Responsibility beyond Culpability

Dr. Abraham Joshua Heschel was perhaps one of the greatest Jewish American theologians of the 20th century. Beyond his scholarly work, Heschel is probably the most important and well-known Jewish social activist of the previous generation. Through his very public stance against the war in Vietnam, his close partnership with the great Reverend Dr. Martin Luther King, and his participation in major marches for civil rights in the 60’s as well as the early 70s, Heschel became a modern-day prophet, chastising American society for what Heschel identified as her moral failures.

On one occasion, Heschel concluded a stirring prayer for peace in Vietnam, with a chilling memory from his childhood:

“Here is the experience of a child of seven who was reading in school the chapter which tells of the sacrifice of Isaac on the way to Mt.
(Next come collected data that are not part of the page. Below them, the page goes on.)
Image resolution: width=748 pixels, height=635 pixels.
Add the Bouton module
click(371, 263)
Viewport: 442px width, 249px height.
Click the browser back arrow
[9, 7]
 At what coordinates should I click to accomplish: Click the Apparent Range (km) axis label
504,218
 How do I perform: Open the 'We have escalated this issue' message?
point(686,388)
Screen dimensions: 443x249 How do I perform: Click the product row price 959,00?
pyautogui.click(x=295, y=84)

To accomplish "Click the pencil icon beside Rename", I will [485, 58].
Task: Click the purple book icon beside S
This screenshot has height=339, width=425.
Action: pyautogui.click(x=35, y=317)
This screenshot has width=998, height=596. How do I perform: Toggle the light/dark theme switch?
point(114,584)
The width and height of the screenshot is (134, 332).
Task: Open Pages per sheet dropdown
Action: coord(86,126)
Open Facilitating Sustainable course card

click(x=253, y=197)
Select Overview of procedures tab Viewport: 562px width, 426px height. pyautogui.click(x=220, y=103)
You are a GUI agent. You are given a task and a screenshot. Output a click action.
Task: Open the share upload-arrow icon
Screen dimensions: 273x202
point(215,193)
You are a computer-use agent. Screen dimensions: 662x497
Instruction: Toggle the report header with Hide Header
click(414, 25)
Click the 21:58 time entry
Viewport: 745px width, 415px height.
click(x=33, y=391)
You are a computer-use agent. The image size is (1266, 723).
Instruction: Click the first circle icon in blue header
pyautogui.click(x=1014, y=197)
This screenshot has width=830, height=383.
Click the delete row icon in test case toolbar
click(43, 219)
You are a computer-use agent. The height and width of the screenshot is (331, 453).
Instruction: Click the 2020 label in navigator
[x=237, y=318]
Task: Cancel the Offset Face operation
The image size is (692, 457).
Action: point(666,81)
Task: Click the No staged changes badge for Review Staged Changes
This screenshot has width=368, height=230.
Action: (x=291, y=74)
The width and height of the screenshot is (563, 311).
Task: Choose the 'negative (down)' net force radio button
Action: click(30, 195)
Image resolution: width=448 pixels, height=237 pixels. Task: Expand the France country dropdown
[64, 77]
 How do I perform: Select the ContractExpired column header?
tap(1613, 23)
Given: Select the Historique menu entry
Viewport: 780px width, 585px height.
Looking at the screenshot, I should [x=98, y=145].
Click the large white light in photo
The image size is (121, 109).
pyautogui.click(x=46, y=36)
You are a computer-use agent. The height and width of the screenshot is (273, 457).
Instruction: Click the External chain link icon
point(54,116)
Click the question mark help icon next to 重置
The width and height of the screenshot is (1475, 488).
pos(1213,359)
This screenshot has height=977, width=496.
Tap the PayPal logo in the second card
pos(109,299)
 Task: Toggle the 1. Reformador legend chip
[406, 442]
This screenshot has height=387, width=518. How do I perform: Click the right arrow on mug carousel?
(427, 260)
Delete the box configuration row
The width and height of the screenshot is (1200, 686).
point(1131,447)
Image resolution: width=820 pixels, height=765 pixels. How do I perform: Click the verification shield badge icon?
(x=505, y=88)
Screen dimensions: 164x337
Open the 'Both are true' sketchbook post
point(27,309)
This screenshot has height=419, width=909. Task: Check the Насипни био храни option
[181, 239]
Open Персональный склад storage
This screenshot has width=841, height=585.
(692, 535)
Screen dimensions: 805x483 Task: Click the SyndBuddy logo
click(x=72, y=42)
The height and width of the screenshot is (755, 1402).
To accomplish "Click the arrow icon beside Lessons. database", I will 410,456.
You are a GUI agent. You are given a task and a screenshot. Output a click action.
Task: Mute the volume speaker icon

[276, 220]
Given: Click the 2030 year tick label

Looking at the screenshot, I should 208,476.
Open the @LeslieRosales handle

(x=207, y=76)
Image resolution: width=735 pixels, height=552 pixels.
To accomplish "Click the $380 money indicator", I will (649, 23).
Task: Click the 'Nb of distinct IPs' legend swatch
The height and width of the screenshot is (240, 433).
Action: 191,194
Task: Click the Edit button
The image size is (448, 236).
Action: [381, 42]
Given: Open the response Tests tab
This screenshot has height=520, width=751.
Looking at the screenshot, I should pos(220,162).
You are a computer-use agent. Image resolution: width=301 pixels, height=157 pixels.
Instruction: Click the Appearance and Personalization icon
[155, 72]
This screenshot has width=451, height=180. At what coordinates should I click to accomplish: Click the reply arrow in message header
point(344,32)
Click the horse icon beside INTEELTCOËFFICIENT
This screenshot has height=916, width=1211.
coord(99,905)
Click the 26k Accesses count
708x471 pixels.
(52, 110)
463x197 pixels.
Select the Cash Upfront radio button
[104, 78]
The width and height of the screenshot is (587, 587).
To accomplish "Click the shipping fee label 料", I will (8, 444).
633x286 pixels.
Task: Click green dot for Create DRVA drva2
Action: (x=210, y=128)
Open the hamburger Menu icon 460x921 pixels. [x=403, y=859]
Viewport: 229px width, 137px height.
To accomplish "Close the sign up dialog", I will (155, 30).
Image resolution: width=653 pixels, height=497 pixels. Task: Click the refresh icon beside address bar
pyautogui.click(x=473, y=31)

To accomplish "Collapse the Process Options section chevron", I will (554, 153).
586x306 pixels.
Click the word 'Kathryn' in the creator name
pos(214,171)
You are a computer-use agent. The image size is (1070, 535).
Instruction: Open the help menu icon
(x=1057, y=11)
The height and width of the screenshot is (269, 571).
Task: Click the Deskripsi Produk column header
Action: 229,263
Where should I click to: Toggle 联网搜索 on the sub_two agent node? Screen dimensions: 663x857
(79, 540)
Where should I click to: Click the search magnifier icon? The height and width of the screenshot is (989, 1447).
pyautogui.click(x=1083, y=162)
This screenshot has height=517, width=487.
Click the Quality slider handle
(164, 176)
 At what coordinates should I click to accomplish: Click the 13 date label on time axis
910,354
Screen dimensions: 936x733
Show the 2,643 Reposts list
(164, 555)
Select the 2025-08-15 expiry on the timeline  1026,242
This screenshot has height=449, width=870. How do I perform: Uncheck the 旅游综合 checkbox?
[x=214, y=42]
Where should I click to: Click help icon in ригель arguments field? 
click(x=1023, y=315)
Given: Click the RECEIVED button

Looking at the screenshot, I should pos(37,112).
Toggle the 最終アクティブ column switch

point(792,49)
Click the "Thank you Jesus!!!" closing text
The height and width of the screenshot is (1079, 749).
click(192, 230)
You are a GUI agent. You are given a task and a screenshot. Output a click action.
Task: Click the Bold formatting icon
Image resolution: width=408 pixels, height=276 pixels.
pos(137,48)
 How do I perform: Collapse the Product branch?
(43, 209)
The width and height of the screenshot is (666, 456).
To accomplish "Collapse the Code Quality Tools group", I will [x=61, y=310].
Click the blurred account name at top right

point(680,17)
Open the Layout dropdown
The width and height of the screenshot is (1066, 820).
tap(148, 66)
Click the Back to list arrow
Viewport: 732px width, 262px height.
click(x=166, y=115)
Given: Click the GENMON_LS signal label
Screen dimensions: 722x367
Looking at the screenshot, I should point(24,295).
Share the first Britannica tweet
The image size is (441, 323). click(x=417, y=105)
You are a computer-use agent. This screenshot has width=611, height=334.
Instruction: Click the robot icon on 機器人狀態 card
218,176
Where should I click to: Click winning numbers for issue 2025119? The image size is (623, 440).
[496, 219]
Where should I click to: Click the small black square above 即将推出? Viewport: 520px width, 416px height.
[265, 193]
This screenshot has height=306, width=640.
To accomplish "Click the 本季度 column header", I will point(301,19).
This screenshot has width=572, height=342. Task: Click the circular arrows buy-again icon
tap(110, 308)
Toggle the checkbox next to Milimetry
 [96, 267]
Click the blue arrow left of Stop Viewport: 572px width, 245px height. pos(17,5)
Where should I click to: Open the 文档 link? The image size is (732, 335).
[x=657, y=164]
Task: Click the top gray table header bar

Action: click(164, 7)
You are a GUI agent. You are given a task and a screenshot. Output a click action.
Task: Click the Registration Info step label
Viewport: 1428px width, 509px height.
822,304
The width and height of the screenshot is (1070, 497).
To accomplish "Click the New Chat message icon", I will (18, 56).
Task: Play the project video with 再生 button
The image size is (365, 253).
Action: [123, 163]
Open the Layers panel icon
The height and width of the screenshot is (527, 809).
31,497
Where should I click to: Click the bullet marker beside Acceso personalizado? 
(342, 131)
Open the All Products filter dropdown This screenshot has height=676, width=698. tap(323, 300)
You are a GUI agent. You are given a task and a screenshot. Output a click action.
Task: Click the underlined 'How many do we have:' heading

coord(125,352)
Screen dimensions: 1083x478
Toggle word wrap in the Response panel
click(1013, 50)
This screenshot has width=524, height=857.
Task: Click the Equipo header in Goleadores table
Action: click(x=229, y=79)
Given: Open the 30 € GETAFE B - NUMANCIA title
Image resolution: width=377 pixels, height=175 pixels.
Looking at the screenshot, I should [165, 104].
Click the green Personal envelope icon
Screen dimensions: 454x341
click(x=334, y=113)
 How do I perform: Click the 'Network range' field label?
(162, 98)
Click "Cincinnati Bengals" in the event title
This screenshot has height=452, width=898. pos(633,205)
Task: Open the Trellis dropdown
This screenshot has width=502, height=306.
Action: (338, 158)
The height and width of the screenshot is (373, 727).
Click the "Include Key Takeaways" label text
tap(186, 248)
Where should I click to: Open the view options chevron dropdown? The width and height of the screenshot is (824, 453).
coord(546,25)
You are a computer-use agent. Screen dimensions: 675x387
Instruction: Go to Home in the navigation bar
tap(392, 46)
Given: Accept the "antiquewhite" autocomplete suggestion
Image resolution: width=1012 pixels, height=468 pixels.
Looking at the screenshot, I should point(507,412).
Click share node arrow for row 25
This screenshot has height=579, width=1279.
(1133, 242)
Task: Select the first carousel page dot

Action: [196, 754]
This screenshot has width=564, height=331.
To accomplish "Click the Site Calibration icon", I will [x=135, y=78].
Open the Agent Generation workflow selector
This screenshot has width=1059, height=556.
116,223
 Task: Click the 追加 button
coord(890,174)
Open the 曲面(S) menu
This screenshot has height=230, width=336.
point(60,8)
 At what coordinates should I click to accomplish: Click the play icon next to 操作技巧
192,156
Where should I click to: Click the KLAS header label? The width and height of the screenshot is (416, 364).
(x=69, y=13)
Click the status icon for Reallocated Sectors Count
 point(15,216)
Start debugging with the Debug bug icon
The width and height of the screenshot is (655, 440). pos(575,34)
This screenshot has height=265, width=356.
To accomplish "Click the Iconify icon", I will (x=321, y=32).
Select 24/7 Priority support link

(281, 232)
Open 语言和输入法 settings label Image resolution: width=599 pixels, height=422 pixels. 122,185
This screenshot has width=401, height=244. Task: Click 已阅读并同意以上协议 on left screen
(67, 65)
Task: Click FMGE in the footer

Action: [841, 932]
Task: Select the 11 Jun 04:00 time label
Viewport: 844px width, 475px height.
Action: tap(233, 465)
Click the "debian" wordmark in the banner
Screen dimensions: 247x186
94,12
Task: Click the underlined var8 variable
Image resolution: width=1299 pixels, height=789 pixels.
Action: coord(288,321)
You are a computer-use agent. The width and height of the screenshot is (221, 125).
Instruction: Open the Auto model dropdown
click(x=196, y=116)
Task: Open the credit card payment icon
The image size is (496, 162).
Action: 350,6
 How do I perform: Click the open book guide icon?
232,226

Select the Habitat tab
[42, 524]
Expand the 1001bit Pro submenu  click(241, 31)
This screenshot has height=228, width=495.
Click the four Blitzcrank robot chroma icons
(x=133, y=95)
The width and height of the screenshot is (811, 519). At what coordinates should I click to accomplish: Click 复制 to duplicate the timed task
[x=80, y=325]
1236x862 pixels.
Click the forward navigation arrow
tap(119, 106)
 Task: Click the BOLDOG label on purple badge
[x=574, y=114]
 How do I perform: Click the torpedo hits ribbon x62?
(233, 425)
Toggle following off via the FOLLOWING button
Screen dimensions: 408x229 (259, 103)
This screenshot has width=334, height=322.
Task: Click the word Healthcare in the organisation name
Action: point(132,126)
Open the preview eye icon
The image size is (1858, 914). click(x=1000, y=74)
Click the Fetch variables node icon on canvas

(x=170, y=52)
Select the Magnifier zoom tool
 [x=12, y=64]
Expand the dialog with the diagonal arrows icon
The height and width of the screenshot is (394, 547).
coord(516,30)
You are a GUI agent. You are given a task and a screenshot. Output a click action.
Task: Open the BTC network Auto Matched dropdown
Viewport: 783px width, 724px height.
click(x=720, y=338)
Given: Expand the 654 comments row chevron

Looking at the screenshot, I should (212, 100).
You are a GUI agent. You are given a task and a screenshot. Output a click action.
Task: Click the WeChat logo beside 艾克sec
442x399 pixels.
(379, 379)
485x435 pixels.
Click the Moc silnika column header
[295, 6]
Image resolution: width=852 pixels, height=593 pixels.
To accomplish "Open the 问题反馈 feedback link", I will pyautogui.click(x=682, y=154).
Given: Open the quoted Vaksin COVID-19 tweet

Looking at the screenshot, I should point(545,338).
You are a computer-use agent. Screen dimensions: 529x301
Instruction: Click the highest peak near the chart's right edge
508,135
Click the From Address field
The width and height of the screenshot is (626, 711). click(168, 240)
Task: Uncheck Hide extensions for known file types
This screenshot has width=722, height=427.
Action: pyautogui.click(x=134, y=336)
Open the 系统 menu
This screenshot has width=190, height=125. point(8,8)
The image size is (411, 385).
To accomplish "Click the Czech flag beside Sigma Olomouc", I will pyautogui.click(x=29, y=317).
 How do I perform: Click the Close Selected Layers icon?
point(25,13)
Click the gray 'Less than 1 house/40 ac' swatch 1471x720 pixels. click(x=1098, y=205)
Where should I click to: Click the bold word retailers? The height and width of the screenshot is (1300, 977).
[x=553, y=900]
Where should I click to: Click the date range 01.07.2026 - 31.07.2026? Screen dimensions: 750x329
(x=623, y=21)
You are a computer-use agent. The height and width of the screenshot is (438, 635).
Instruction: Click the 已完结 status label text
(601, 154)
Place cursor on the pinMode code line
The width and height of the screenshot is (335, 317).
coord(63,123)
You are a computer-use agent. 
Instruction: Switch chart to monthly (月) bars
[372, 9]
Moriah, with his father. “He lay on the altar, bound, waiting to be sacrificed.” My heart began to beat even faster; it actually sobbed with pity for Isaac. Behold, Abraham now lifted the knife. And now my heart froze within me with fright. Suddenly the voice of the angel was heard: ‘Abraham, lay not your hand upon the lad, for now I know that you fear God.’ And here I broke out in tears and wept aloud, ‘Why are you crying?’ asked the rabbi. ‘You know that Isaac was not killed.’ And I said to him, still weeping, ‘But, Rabbi, supposing the angel had come a second too late?’ The rabbi comforted me and calmed me by telling me that an angel cannot come late.”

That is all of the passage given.